Housebuilding helps the Chancellor’s sums

Gráinne Gilmore is Director of Research at Cluttons, the real assets consultancy, examining all aspects of residential and commercial property markets, as well as digital connectivity and energy. Before this she held positions at Zoopla as Head of Research and at Knight Frank where she was Head of UK Residential Research, leading the team and producing insights on all aspects of UK sales, lettings, residential development and the specialist BTR, student and later living housing sectors.

Gráinne Gilmore, Director of Research & Insight at Cluttons, the real assets consultancy, examines what the Spring Forecast and recent policy changes mean for housebuilders, and the economy.

Given the high frequency of Budgets in recent years; Emergency Budgets, Post-Election Budgets, Mini-Budgets (the less said about October 2022 the better), everyone was braced for a full Budget in March.

The Chancellor has always said she only wants to have one Budget a year – and she stuck to her guns and delivered a Spring Statement in March. While she made some large decisions on welfare reform and Government spending allocations in order to balance the books and meet her fiscal targets, there were no widespread or detailed tax changes.

The Chancellor’s Statement was a response to the Office for Budget Responsibility’s (OBR) forecast for the UK’s public finances. The forecast showed that Ms Reeves would meet her fiscal targets, because after cutting the growth forecast for this year from 2% GDP growth to 1% growth, it revised up its growth forecasts every year from 2026 to 2030.

Why were the GDP growth forecasts uprated? In a large part due to housebuilding. Specifically, the future housebuilding activity that the Government says will come from its changes to the planning system outlined in the National Planning Policy Framework (NPPF) – including the release of Grey Belt land and the strengthened presumption in favour of sustainable development.

In her speech, the Chancellor said the planning reforms in the NPPF and the Planning & Infrastructure Bill, would boost housing delivery to 1.3 million over the term of the Parliament and deliver an additional £15.1 billion into the economy over a decade.

This recognition of the positive contribution a fully functioning housing market, with higher levels of delivery and the increased activity at every stage of the supply chain, will have on the economy is a welcome move by the Government. But now it all comes down to delivering a step change in housebuilding, and this will require other challenges to be addressed.

Firstly, there’s a significant skills gap in the industry. While the Government made a welcome announcement on a £600 million investment in skills for engineers, bricklayers, electricians and carpenters over the next four years – it estimates the programme will deliver an additional 60,000 high skilled workers by 2029, four years from now. Speeding this up as much as possible will be crucial. There are currently 35,000 job vacancies in the sector, and half of these cannot be filled due to a lack of skills.

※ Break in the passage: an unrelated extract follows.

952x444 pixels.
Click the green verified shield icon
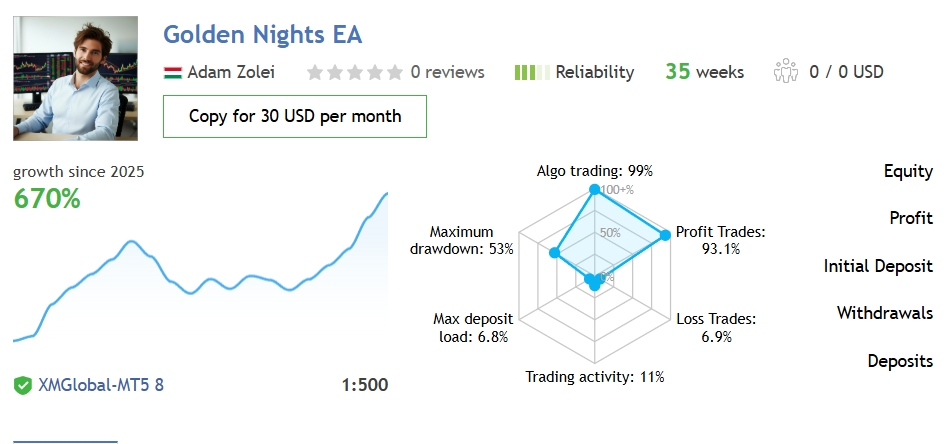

Also, one key part of the Planning & Infrastructure bill is the proposal that local authorities can set their own planning fees. The idea is that the increased income would allow them to add more planning officers to help further speed up the system. This money should be officially ringfenced to make sure this happens, as increasing the cost of planning without speeding up the process would only increase the current challenges for housebuilders to deliver new homes.

The increased global economic uncertainty and pressure from US President Trump’s announcements on trade tariffs, means that the Chancellor’s Autumn Budget is likely to be much more fulsome. Early indicators suggest that the current 10% tariffs on UK goods exported to the US (and 25% for steel, aluminium, and cars) will mean Ms Reeves will have to do more in terms of tax rises or spending cuts to balance the books. Steering clear of any additional taxes that impact the housing industry and housing market will be crucial however, if the housing market is to deliver the economic growth on which the Government is relying.